Всё шло так же, как было с самого начала. Она могла так или иначе связаться с ним, и он спешил к ней. Иногда это было некое подобие улыбки, просто лёгкое шевеление губ, такое быстрое, что тот, кто не знал его смысла, просто ничего бы не заметил. Иногда это было слово «сегодня», произнесённое чуть слышно при встрече где-нибудь в коридоре. Она могла сказать и что-то более откровенное, если, например, они сталкивались на лестничной клетке или в шуме офицерской столовой, или вдруг видели друг друга на подземной парковке, по случаю приехав утром одновременно. Но в любом случае он ждал её знака, слова. Ему это не нравилось, но других путей не было. Она ни при каких обстоятельствах не пришла бы к нему, но даже если бы ей того и захотелось, она всё равно оставалась старшим офицером, а он — её подчинённым. И никак не наоборот.

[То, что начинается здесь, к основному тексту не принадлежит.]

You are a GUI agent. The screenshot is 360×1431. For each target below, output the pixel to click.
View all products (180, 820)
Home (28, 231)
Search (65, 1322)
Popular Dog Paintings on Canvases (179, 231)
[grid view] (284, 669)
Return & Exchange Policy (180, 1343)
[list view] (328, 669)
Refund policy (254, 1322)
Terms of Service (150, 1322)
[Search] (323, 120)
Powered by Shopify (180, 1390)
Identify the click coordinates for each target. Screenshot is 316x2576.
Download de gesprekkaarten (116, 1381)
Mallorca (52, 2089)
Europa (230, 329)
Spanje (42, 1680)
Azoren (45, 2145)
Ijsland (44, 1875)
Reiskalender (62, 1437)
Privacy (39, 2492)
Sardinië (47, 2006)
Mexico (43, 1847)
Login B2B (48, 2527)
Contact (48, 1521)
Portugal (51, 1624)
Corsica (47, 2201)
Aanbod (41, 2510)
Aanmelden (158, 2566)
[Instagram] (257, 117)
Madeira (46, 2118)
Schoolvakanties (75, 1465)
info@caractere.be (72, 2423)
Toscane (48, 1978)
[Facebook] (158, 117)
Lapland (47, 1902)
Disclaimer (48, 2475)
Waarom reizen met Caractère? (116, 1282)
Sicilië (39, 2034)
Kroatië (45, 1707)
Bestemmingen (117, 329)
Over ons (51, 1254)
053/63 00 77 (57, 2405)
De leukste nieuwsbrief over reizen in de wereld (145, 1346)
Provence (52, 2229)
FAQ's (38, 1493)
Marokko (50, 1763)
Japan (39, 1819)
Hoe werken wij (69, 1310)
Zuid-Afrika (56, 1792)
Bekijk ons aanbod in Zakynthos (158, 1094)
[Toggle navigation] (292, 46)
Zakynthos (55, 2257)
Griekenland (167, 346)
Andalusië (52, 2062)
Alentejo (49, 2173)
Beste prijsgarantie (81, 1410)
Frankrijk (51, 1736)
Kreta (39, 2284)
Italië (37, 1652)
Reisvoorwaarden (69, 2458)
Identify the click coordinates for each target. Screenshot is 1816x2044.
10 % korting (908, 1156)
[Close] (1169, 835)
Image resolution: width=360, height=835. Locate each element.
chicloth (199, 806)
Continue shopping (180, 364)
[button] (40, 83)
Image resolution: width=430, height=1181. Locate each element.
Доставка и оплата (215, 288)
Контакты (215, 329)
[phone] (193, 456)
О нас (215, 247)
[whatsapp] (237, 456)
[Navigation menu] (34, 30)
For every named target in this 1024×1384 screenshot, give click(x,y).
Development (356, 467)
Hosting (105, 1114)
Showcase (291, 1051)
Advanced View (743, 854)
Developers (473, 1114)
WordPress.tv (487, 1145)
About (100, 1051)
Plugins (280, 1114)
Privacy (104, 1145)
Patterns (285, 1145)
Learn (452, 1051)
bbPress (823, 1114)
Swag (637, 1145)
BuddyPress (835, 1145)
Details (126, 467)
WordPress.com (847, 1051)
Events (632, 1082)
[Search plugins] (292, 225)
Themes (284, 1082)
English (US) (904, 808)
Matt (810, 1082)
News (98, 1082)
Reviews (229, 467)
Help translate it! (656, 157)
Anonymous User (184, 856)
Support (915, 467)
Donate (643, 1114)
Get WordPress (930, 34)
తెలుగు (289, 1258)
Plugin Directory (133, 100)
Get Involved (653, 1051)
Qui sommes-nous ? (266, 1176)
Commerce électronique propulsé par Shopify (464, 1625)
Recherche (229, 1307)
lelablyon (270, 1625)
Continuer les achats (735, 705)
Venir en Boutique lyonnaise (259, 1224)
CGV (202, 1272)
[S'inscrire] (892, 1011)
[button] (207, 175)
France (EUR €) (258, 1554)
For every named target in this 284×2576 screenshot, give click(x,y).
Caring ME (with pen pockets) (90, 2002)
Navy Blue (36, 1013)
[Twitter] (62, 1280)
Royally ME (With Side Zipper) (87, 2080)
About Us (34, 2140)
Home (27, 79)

Он сделал всего одну попытку, в самом начале их договорённости. Он подумал, что это может иметь какое-то значение — если она проведёт ночь с ним в Белгрейвии, что от этого исчезнет ощущение, будто их отношения ведут в тупик, — хотя и сам не был уверен до конца в том, что ему хочется этого. Но она ответила в той решительной манере, в какой обычно расставляла всё по местам, что обсуждать тут совершенно нечего. «Этого никогда не будет, Томас». И то, что она назвала его Томасом вместо куда более доверительного «Томми», что предпочитало большинство его друзей и коллег, сказало ему очень многое: что дом на Итон-террас до сих пор полон запахов его убитой жены, и через восемь месяцев после того, как она умерла на ступенях перед этим зданием, он не может заставить себя что-то изменить, и не хочет этого. Он был достаточно умён для того, чтобы осознать: вряд ли можно по-настоящему представить, что какая-то женщина будет спать в его постели, когда одежда Хелен всё ещё висит в гардеробной, когда флакончик духов Хелен всё ещё стоит на туалетном столе, где на щётке до сих пор виднеются несколько волосков Хелен. И пока Хелен присутствовала в этом доме, Томас не мог всерьёз надеяться на то, что может разделить свою спальню с кем-то другим, пусть даже всего на одну ночь. Так что он всё принял как должное, и когда Изабелла произнесла это слово: «Сегодня вечером?» — он отправился к ней, влекомый некоей силой, которая представляла собой одновременно и физическое влечение, и нечто вроде формы забвения, пусть очень краткого.